Daher habe ich bei mir kein proxmox sondern nur die Virtualisierung auf dem Host, wiederherstellung eines komplett zerlegten host ca. 15 Minuten und außerdem, je weniger auf dem Host installiert ist, umso weniger kann beim Update kaputt gehen.



Zitat von oOHawkOo:


> Da ich nicht Inhaber aller gehosteten Domains bin, kann ich nicht mal eben die IP des Servers ändern. Mal ganz davon abgesehen das es nicht wirklich Spaß macht die IP für jede Domain zu ändern.


Bei der von mir vorgeschlagenen Variante ändert ich die IP doch nichtim Fehlerfall. Du kannst auch eine umschaltbare IP bei hetzner nehmen wenn Du 2 server hast und diese dann auf den 2. server zeigen lassen und die VM dort starten.


----------



## oOHawkOo (2. Jan. 2018)

Aufgaben:
1 - Beantworte anhand des Forenauszugs zur Virtualisierung die folgenden Fragen.
(a) Wie lange dauert die Wiederherstellung eines komplett zerlegten Hosts?
(b) Warum kann der zitierte Nutzer die IP des Servers nicht einfach ändern?
(c) Bei welchem Anbieter lässt sich eine umschaltbare IP nehmen?
2 - Kopiere aus dem Forenauszug zur Virtualisierung wortgetreu den Abschnitt zwischen „Bei der von“ und „(2. Jan. 2018)“, beide eingeschlossen.
3 - Schreibe den Forenauszug zur Virtualisierung im Anschluss an seine letzte Zeile weiter.

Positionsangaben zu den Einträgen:
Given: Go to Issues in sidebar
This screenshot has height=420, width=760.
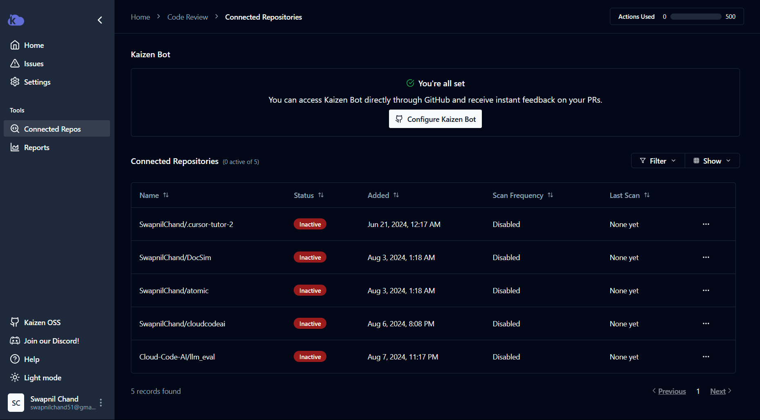Looking at the screenshot, I should pyautogui.click(x=34, y=63).
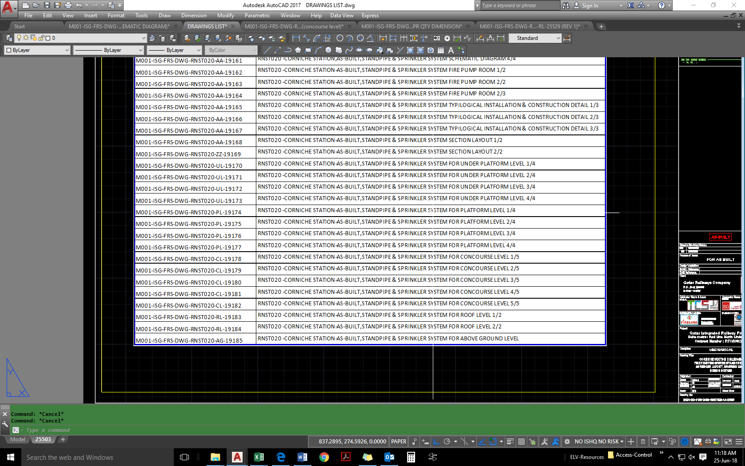
Task: Open the Dimension menu
Action: [194, 16]
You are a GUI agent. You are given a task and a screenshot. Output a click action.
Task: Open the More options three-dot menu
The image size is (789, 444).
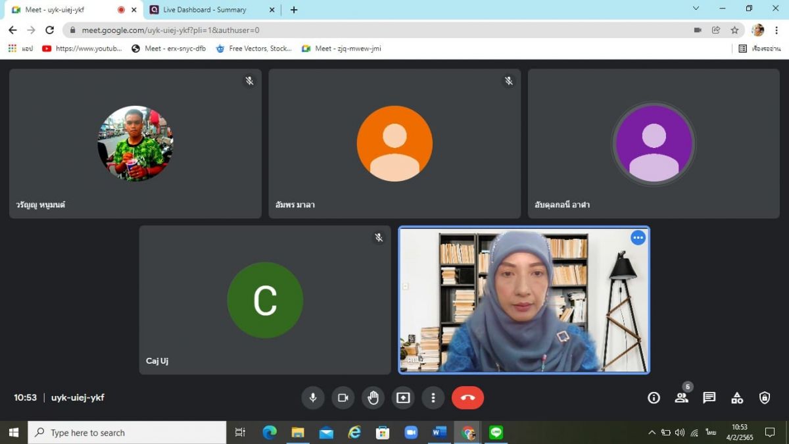(433, 398)
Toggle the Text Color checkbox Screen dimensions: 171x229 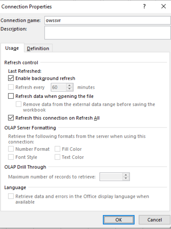pyautogui.click(x=57, y=157)

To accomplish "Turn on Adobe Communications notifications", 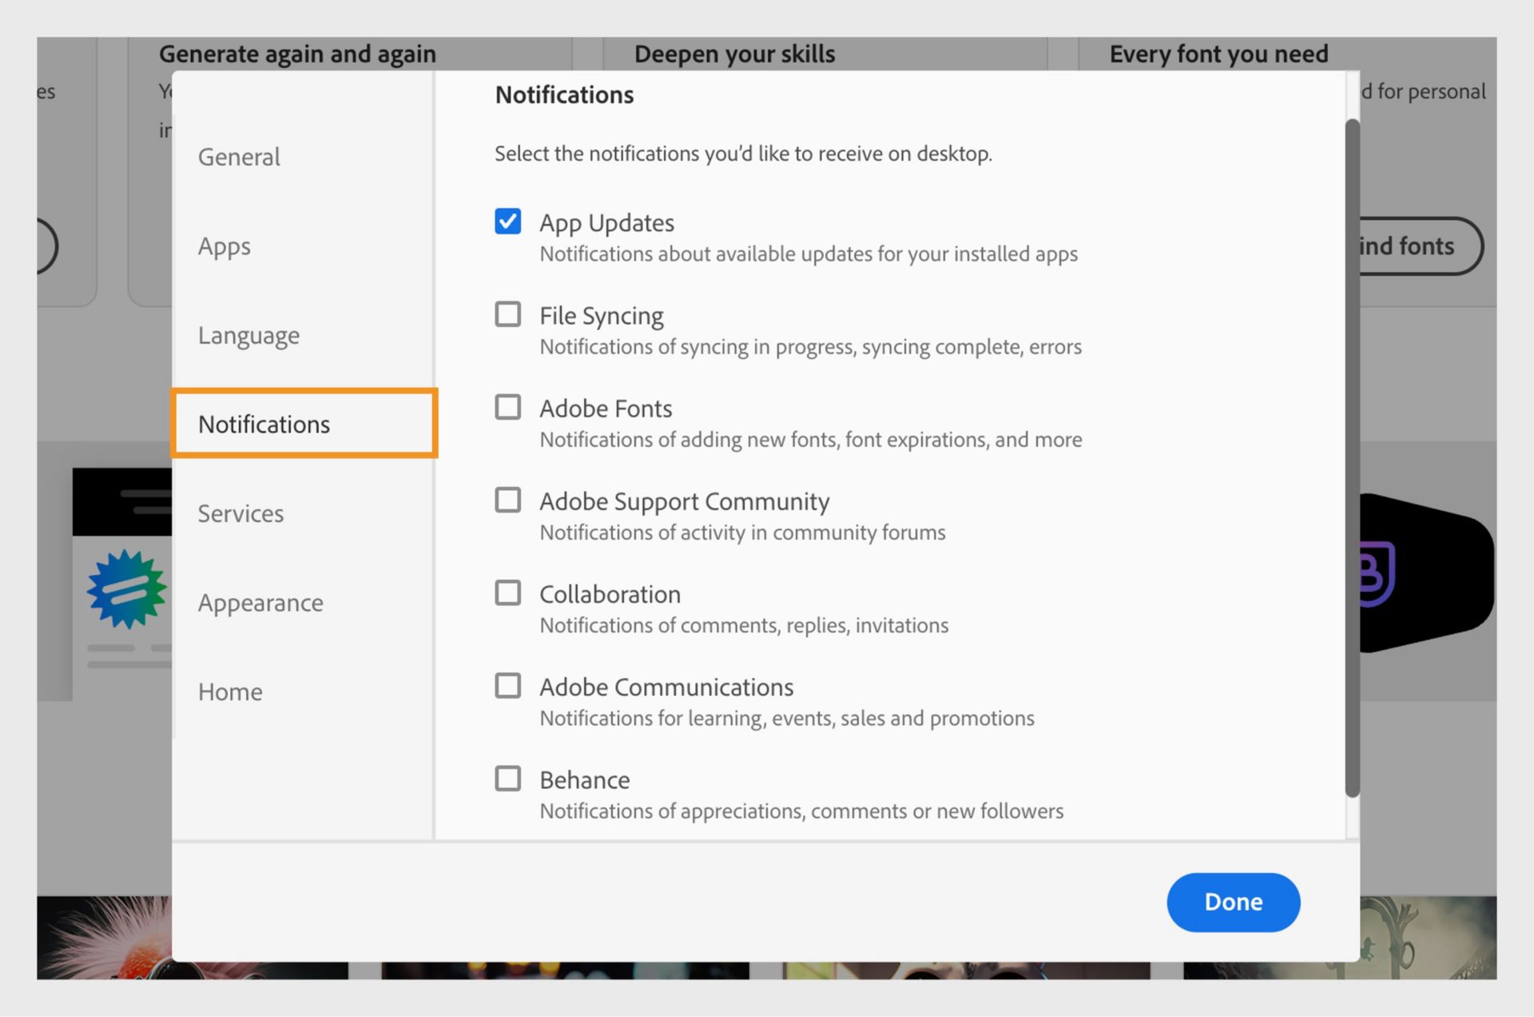I will pyautogui.click(x=507, y=685).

Antworten:
1 -
(a) Ca. 15 Minuten.
(b) Weil er nicht Inhaber aller gehosteten Domains ist.
(c) Bei hetzner.

2 -
Bei der von mir vorgeschlagenen Variante ändert ich die IP doch nichtim Fehlerfall. Du kannst auch eine umschaltbare IP bei hetzner nehmen wenn Du 2 server hast und diese dann auf den 2. server zeigen lassen und die VM dort starten.


----------



## oOHawkOo (2. Jan. 2018)

3 -
Zitat von Till:


> Daher habe ich bei mir kein proxmox sondern nur die Virtualisierung auf dem Host


was soll ich sagen... einmal Mausschubser, immer Mausschubser. Wobei mir mittlerweile bei einigen Dingen eine Konsole lieber ist.


Zitat von Till:


> Bei der von mir vorgeschlagenen Variante ändert ich die IP doch nichtim Fehlerfall.


Richtig, solange die VM Kopie auf dem selben Host laufen soll... Soll sie aber nicht. Die Failover IP von Hetzner hatte ich mir auch schon angeschaut, eigentlich perfekt. Funktioniert aber nur wenn der zweite Server auch bei Hetzner ist.
Habe heute mal ein bisschen mit CNAME Einträgen bei meinem Registrar gespielt und testweise bei zwei Domains alle IP Einträge (auch den A-Record) entfernt und via CNAME-Records auf den Server geleitet.
Funktioniert alles so weit, aber ich glaube ganz regelkonform ist das nicht.


----------



## florian030 (3. Jan. 2018)

Proxmox ist eigentlich auch rel. schnell aufgesetzt und man kann einen Dump importieren. Bei einer failover-ip braucht man eh zwei Server und dann sollten die auch Promox-Cluster laufen. Getestet habe ich es aber nicht, ob das Netzwerk von Hetzner das durchlässt.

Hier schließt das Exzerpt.